They say a workman shouldn’t blame his tools, and this is true for revision too. However the right tools will certainly help you do a far more effective, efficient and thorough job of revising!
It’s important to gather all the tools and equipment you need before you get started, so that you can get stuck in feeling confident that you’re fully equipped and ready to go.
Tools: Equipment and Checklists
Equipment is key, especially if you’re studying a Maths or Science subject that requires specialist tools. Find out exactly what you’re going to need for your exam, and make sure you get the right equipment for the job. Does your exam require a calculator, compass or protractor? Could A3 paper, flash cards or highlighters aid your revision? Download the handy checklist below and tick things off as you gather everything you need!

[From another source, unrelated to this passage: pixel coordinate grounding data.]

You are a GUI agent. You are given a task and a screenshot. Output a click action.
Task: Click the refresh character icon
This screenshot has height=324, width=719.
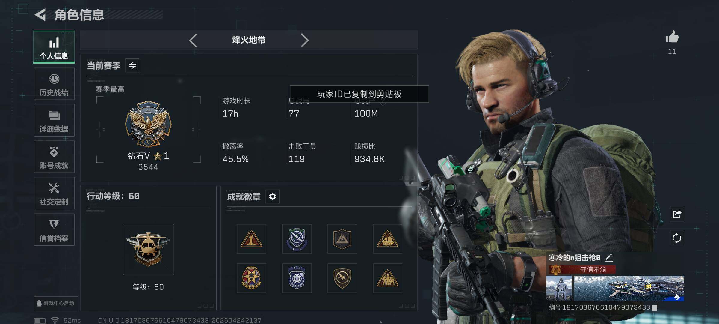click(677, 238)
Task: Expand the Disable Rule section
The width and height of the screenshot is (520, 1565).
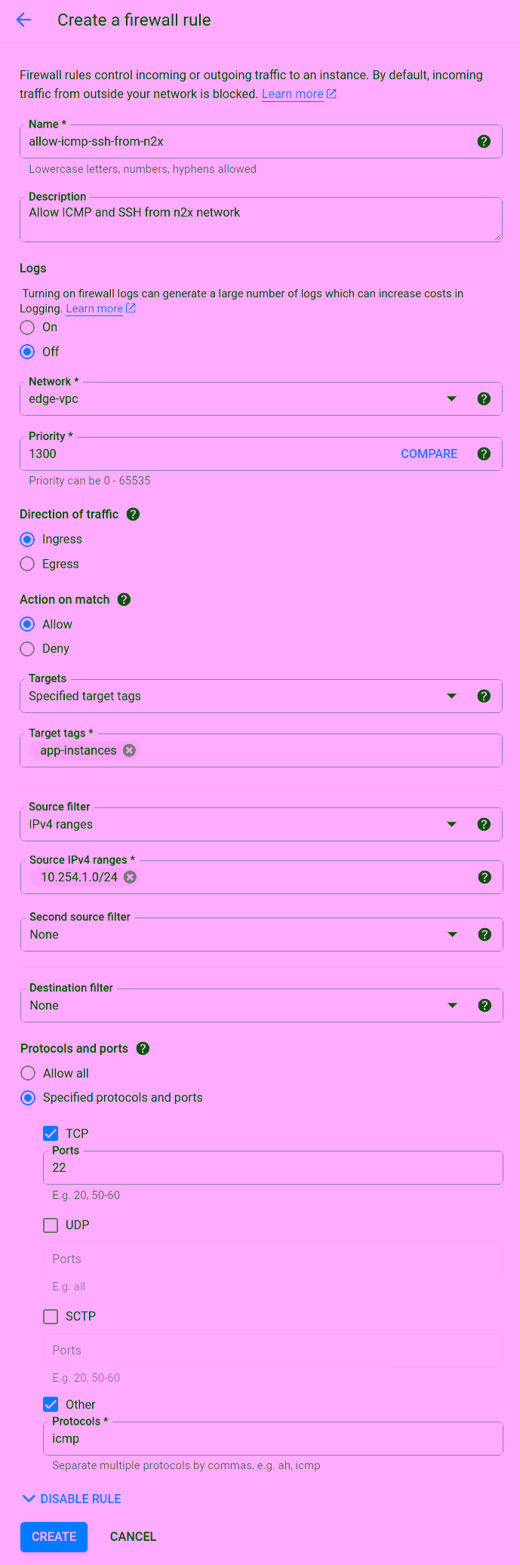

It’s also a great idea to make a topic checklist that lists every topic for every subject that you need to cover. This way, you can make sure you’re revising everything and don’t leave any gaps in your knowledge. Your checklist should account for every subject, topic and sub-topic that you could be tested on, and also the stage you’re at with each one. The ‘Topics by Question’ section of the Save My Exams website is a good place to start if you’re struggling to break your subject down! Here’s a template of what your checklist should look like:
Resources: Books and Notes
In order to revise effectively, it’s a good idea to collate your resources so that you know you have all the information you need in front of you. This could include notes from class, text books, library books and revision guides, which you may then condense into your own comprehensive page of notes.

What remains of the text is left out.